On Sunday, Mnuchin spoke on a Fox news programme and suggested that he was having detailed discussions with China about all things trade. This was just the catalyst that the U.S. equity market required to kick start what at the time was a sick equity market. Traders gave a hurrah and then plunged into a buying spree that led the S&P 500 up 2.74%.

But before we get too carried away on what was a great day for equity investors, spare a thought for GE. GE was one of the few stocks that failed to ignite in today’s rally. Since early 2000, when the stock was the largest company globally at around $600 bio it has fallen almost $500 bio. Today the stock is valued at $111.9 bio and is close to falling out of the Dow as it is the lowest capitalised company in the Dow.

Equity markets are picking a winner here and given Trump’s erratic style we may be in for some more days of disappointment. The Korean acquiesced pretty quickly.  However, China remains firm and is seeking to engage in more meaningful discussions.

Europe remains outside discussions and wants fairer treatment. These discussions are not going to go away quickly, nor are they much different to previous trade discussions.  It’s just that Trump is being more transparent and his Administration a little more bellicose.

The challenges are still there. The equity market remains overvalued on a CAPE basis and also on a forward PE basis. It is hard to see where the next pieces of value are going to come from. However, markets are what they are, and the equity market looks comfortable.  How the equity market reacts to rising interest rates will be a different story.

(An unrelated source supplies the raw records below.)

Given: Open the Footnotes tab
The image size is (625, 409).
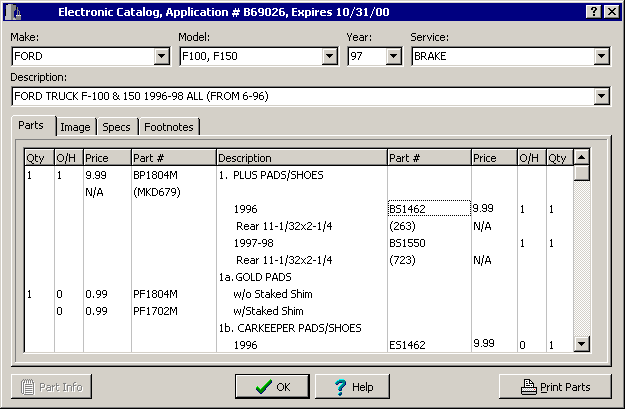Looking at the screenshot, I should click(x=168, y=127).
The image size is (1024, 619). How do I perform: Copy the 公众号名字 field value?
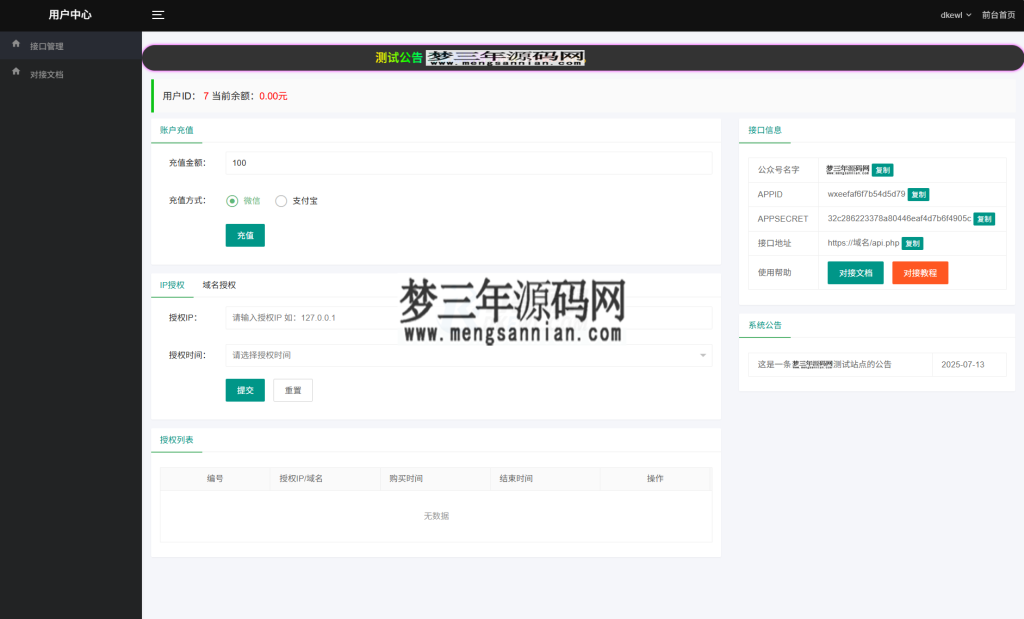(881, 169)
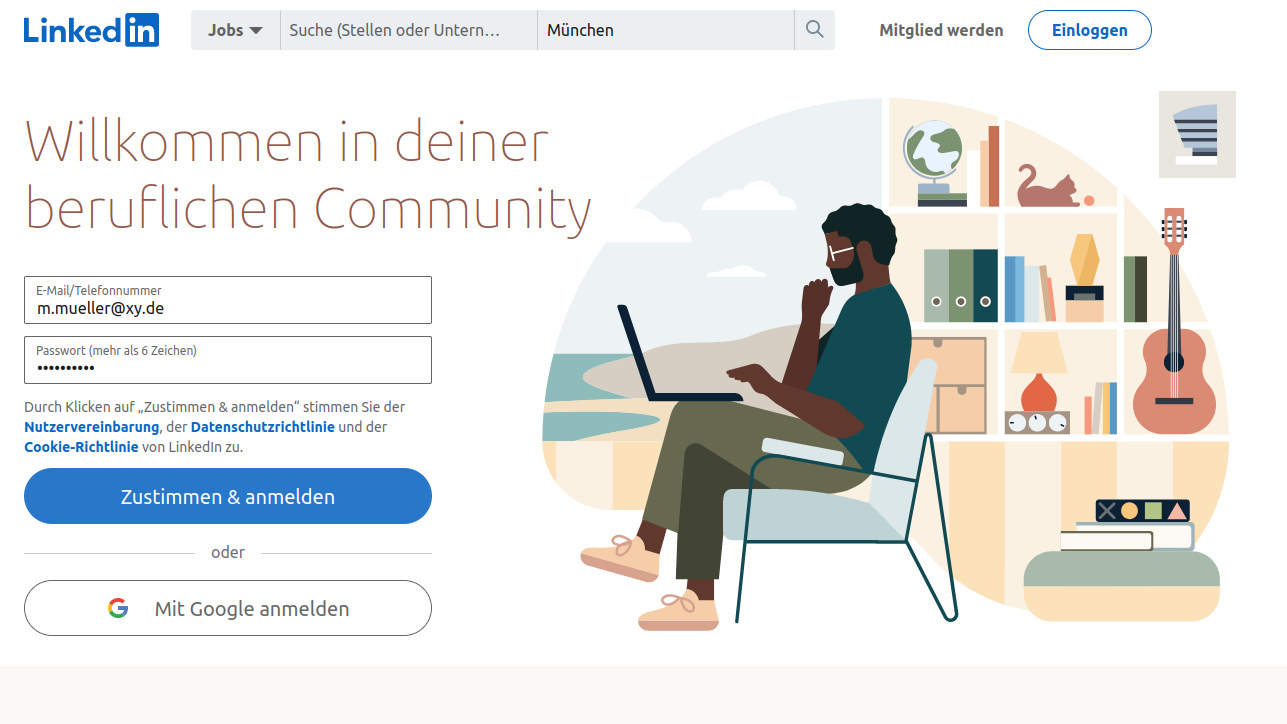Open the Jobs dropdown
Screen dimensions: 1287x724
point(235,30)
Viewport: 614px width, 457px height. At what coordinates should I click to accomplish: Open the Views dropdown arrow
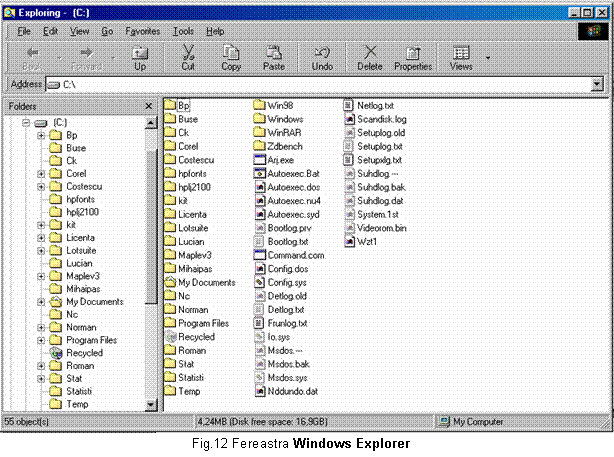487,58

This week we are likely to see the most amount of issuance ever taken by the Treasury. Some $294 bio has been slated to be issued this week in bills and treasuries. Accordingly, bonds have weakened as yields drifted higher.

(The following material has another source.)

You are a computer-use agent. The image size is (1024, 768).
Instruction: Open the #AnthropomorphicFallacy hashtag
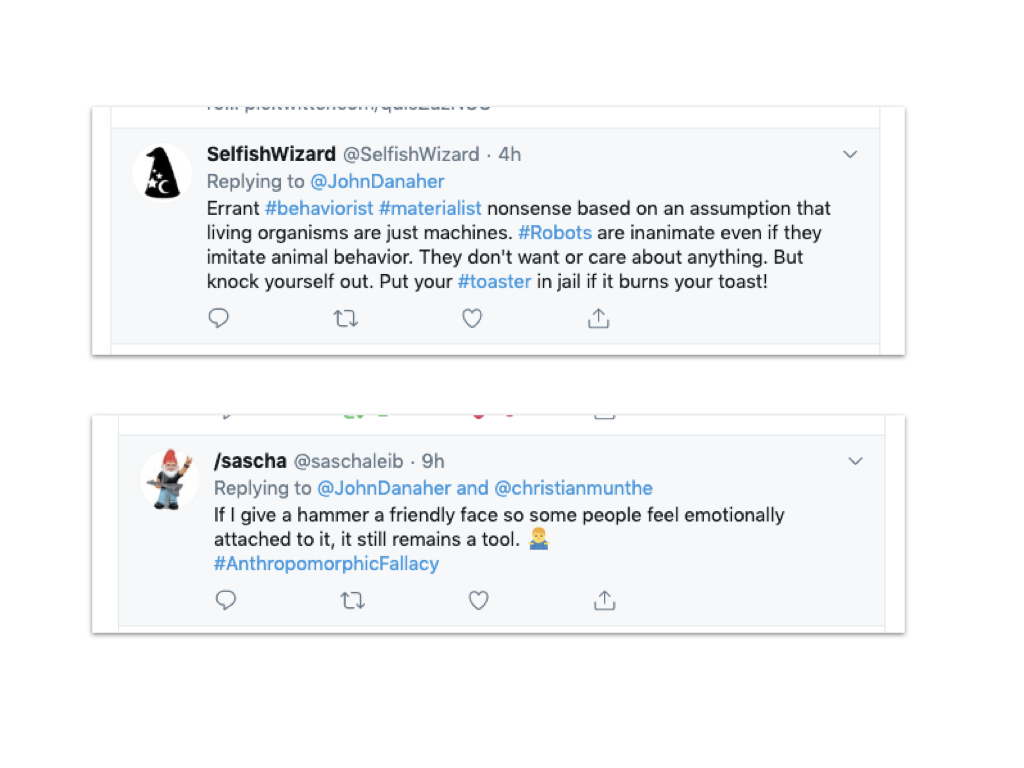[327, 564]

Investor preferences may ultimately decide the future fate of the markets. You see, central banks are starting to bet that the U.S. dollar is not what it once was and are now investing in other currencies. The euro is a large beneficiary. And as talks escalate about trade wars, the $11.3 tr of world reserves are starting to shift. To date, we have seen some $500 bio exchanged for euros and that trend is likely to continue.

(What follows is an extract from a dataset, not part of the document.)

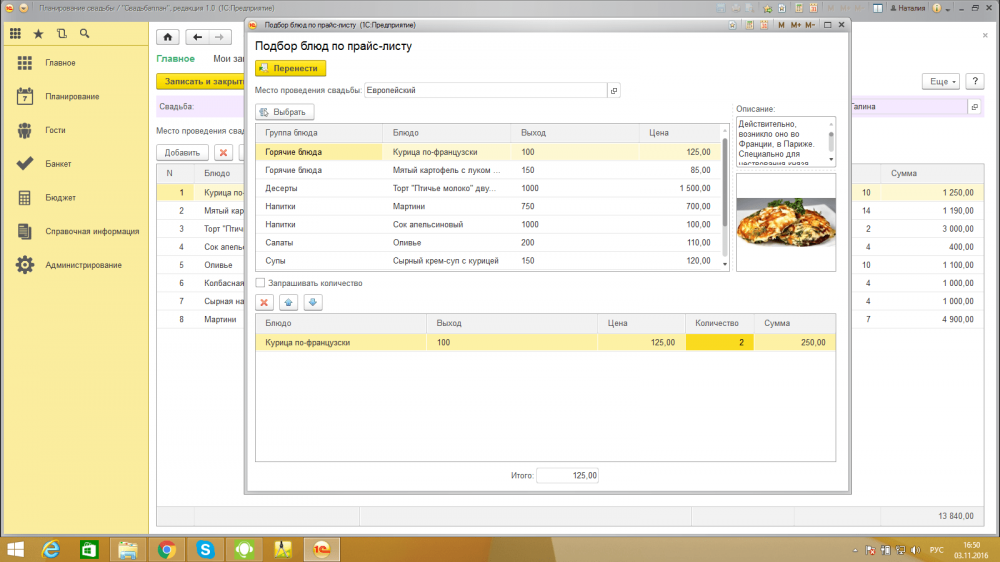Screen dimensions: 1000x562
Task: Open Google Chrome from the taskbar
Action: 166,548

Developing countries are reallocating and so too countries such as China, Brazil, India, South Korea, Taiwan and Saudi Arabia. About 64% of the global reserves are currently in dollars and this has helped U.S. companies to borrow cheaper than their counterparts and because most trade is in dollars, avoid currency translation risks. This advantage may change or diminish.

The euro is seen as the next major global currency and money is most certainly flowing in that direction. The euro currently accounts for about 20% of official currency reserves. The problem for the dollar is as the risk of trade spats continue, both Europe and Asia are forging closer trade ties. As these bonds develop, demand for Euro will only increase.

The euro has come a long way and appears to have recovered from its stumbles in 2009 and the Greek saga. In 2016, Brazil held no euros ( 10th largest currency reserves), Saudi Arabia held just 10% ( 4th largest ). These countries are now building their reserves.


Equities: The S&P 500 rose 2.72%. The Dow rose 2.84% and the Stoxx 600 fell 0.7%. The Vix closed at 21.

Currencies: The Bloomberg Dollar Spot Index fell 0.4%. The euro rose 0.8%. The pound soared 0.7%

Bonds: The ten-year closed around at 2.85%. The 2-year closed at 2.275% and the 30-year closed at 3.085%. The ten-year bund closed at 0.524 and the UK gilt closed at 1.443% and the OAT closed at 0.758%. The U.S. curve closed 2/10 at 57.7 bp, 2/30 at 81.1 bp and the 10/30, closed at 23.2 bp. The U.S. 5-year closed at 2.64.

Commodities: Gold rose 0.4%. Copper fell 0.4%

Bitcoin is trading around $7894.

Aussie Market Today.

The Aussie equity market will rally today taking the lead from the U.S. and a possible cessation of tariffs.

Bonds are likely to drift and probably higher in yield. With a large refunding and funding occurring this week in the U.S., all eyes will be on how those auctions fare. Given the size of the auctions and expected falling demand, yields will have to rise to attract buyers. All bets are off, of course, if the Trump administration reverse direction and seeks to impose tariffs.

The Aussie bond market is not immune to the U.S. bond market rises and will drift higher if the U.S. moves higher. It is also worth noting that as the U.S. rates and yield rise, the cost of funding for Aussie banks also rises. If this trend continues then mortgage rates are likely to rise.